Nusantarakini.com, Rangkasbitung –
Dalam kehidupan ril di masyarakat, seseorang hanya diperhitungkan dan dihargai manakala memiliki kekuatan, kekayaan, dan kepintaran atau setidaknya keahlian dalam suatu fak yang digelutinya. Bisa merangkum ketiga aspek itu sekaligus, tapi bisa juga hanya memiliki satu aspek saja. Misalnya, pintar, tapi tidak kaya. Kaya tapi bodoh. Kuat tapi bodoh. Memiliki satu aspek saja yang terbukti di mata masyarakat, sudah menjadi syarat bahwa seseorang akan dihargai masyarakat.
Sebaliknya jika hidup seseorang berkubang dengan kelemahan, kemiskinan dan kebodohan, maka alamat perlakuan merendahkanlah yang diterimanya dari masyarakat. Begitulah realitas masyarakat manusia: suatu hukum besi masyarakat.
Tidak dimilikinya kapasitas tiga aspek itu, engkau hanya akan dianggap batu jalanan. Malahan kadangkala dianggap sampah dan rumput liar yang merusak pemandangan mata mereka.
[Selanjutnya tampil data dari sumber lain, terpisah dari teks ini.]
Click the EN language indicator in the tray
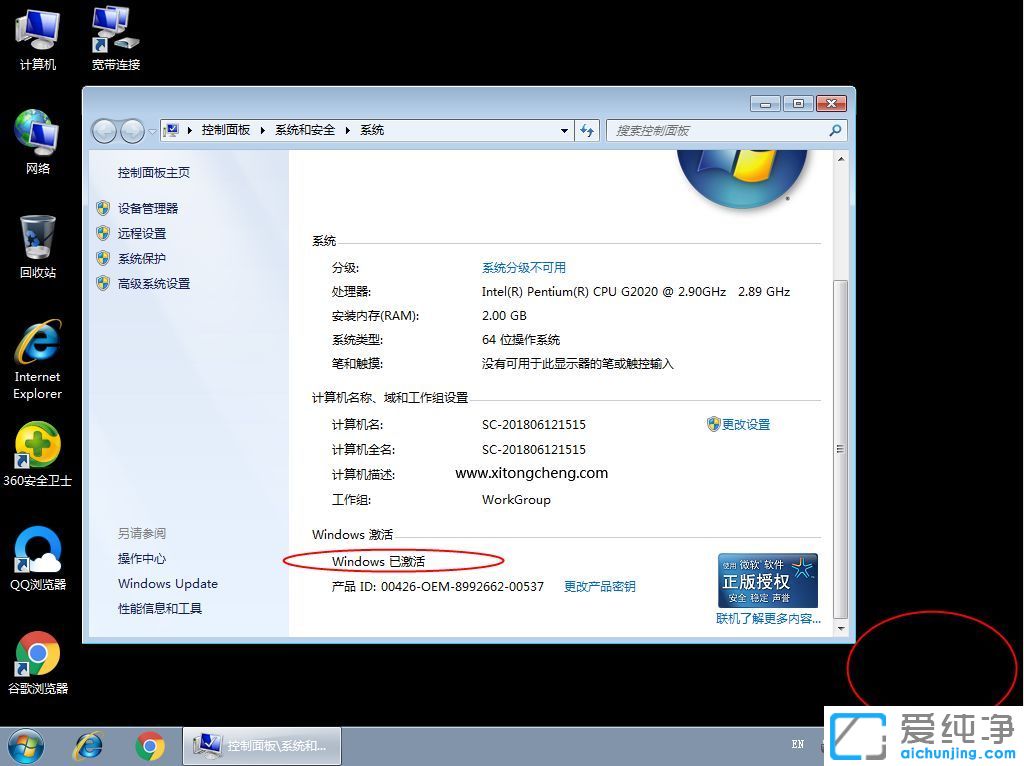 (797, 745)
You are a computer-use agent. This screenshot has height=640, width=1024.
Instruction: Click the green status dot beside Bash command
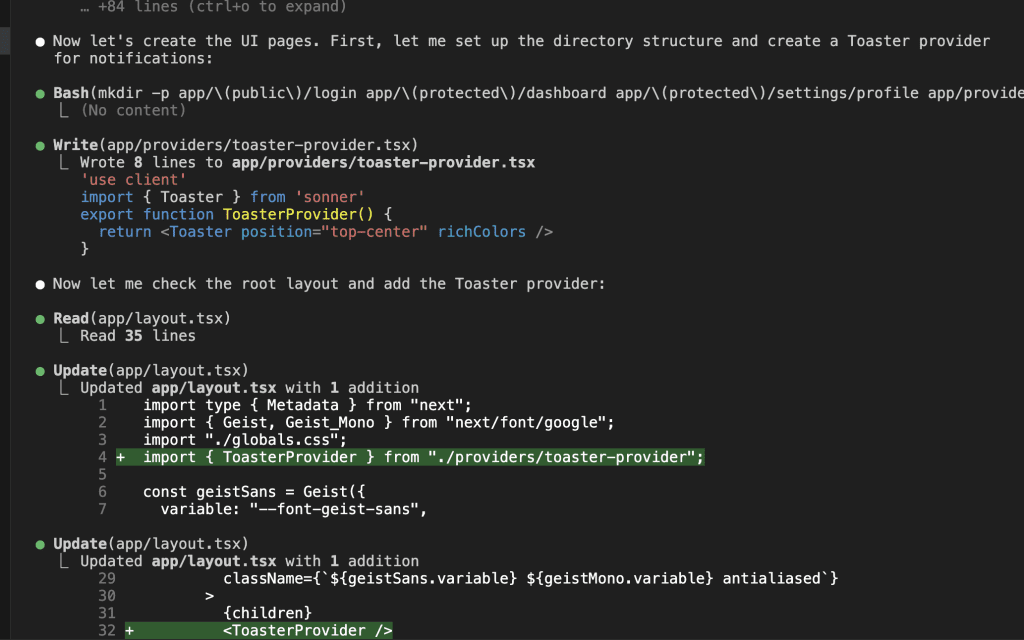pyautogui.click(x=40, y=93)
Seperti halnya keahlian, kadangkala kekuatan itu dapat dibeli. Artinya, yang kaya dapat melengkapi dirinya dengan kekuatan dan keahlian dengan cara dibeli. Contoh sederhana, seorang pengusaha yang lemah secara sosial, tapi kaya, karena memiliki uang, dia dapat membeli kekuatan kepada satpam dan membeli keahlian kepada seorang akuntan.
Lalu apa sebenarnya kekuatan itu? Kekuatan adalah kemampuan untuk mewujudkan keinginan dan kemampuan untuk melindungi diri dari serangan fisik maupun psikis, baik secara langsung atau pun tidak langsung, baik secara halus maupun secara kasar dan terang-terangan.
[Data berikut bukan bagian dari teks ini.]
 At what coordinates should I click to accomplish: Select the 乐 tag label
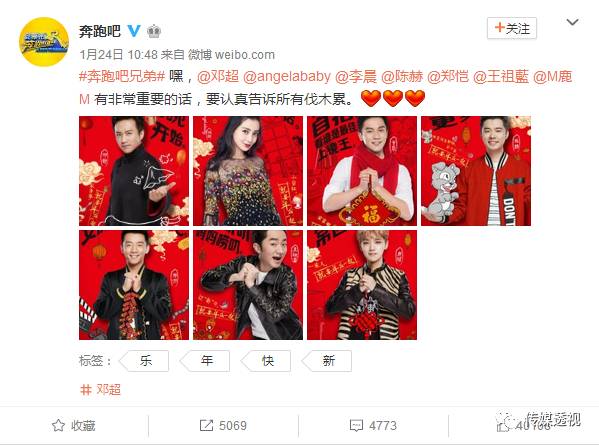click(x=145, y=361)
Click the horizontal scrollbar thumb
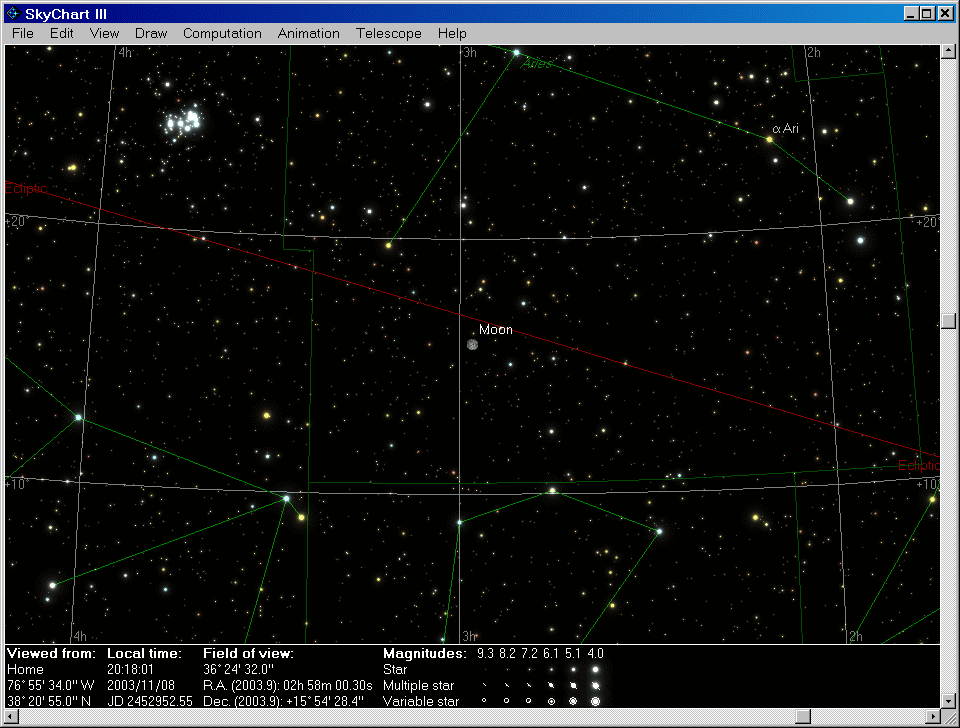Viewport: 960px width, 728px height. (801, 716)
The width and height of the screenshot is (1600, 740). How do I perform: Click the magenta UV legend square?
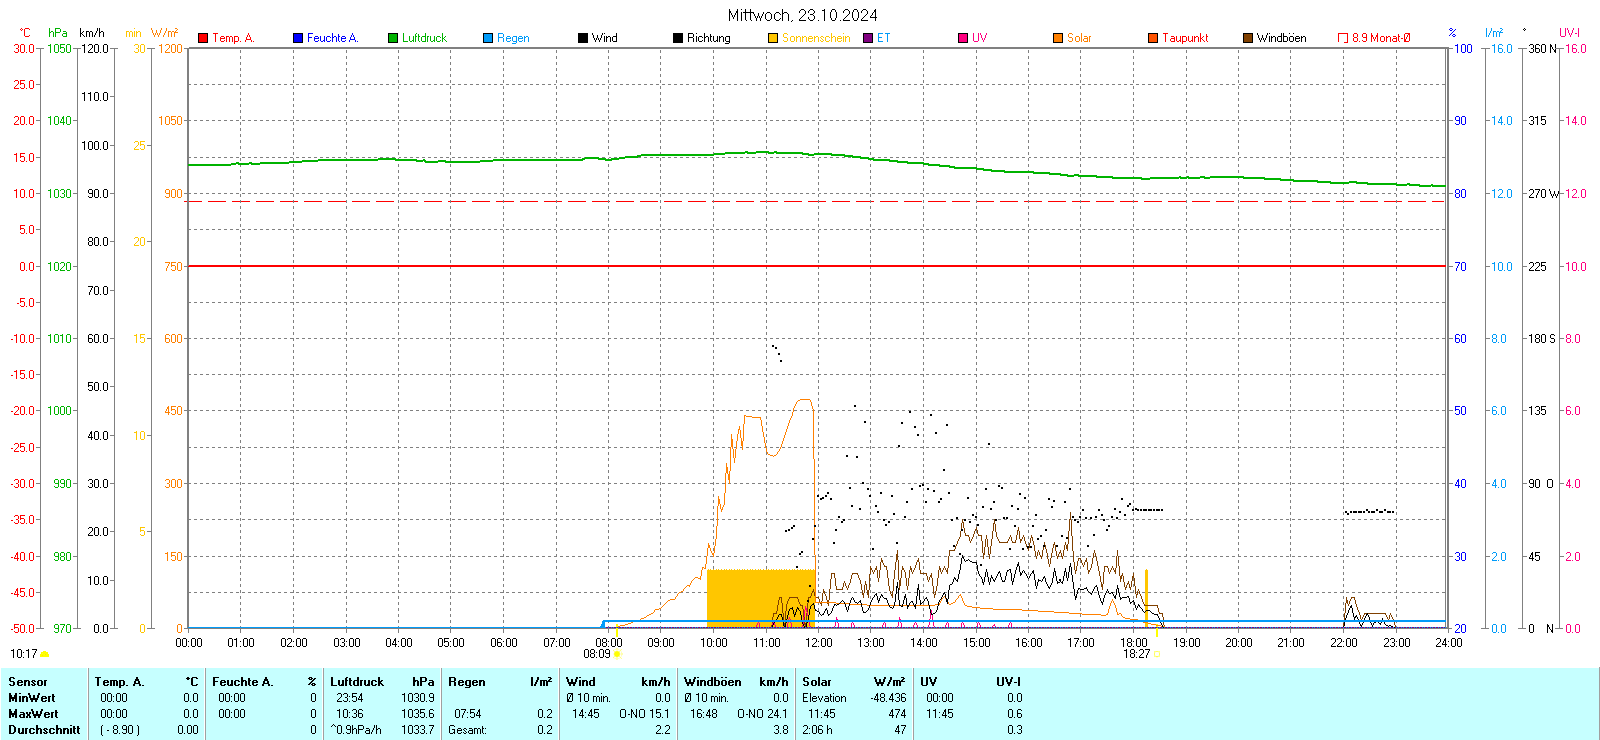point(963,38)
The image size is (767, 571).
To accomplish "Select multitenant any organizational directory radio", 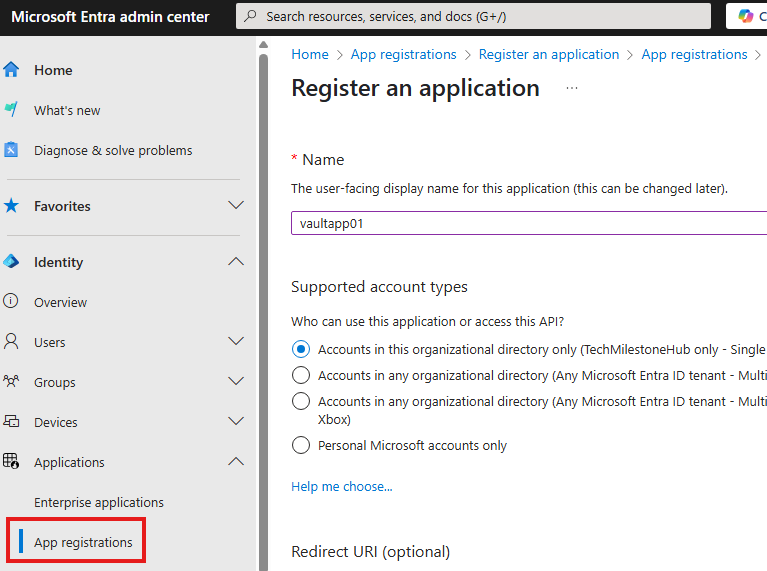I will pyautogui.click(x=301, y=375).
Setiap manusia bergulat di dunia untuk memiliki kekuatan, kekayaan, dan kecakapan. Hampir seluruh hidupnya dicurahkan untuk hal ini. Dibangun sekolah-sekolah juga untuk melayani kebutuhan untuk akan tiga aspek ini.
Mereka yang terlambat menyadari fakta ini, akan terlambat pula untuk bisa hidup dengan dihargai di dalam masyarakat.
Menerima realitas ini adalah suatu kebijaksanaan. Namun bukan berarti membenarkannya.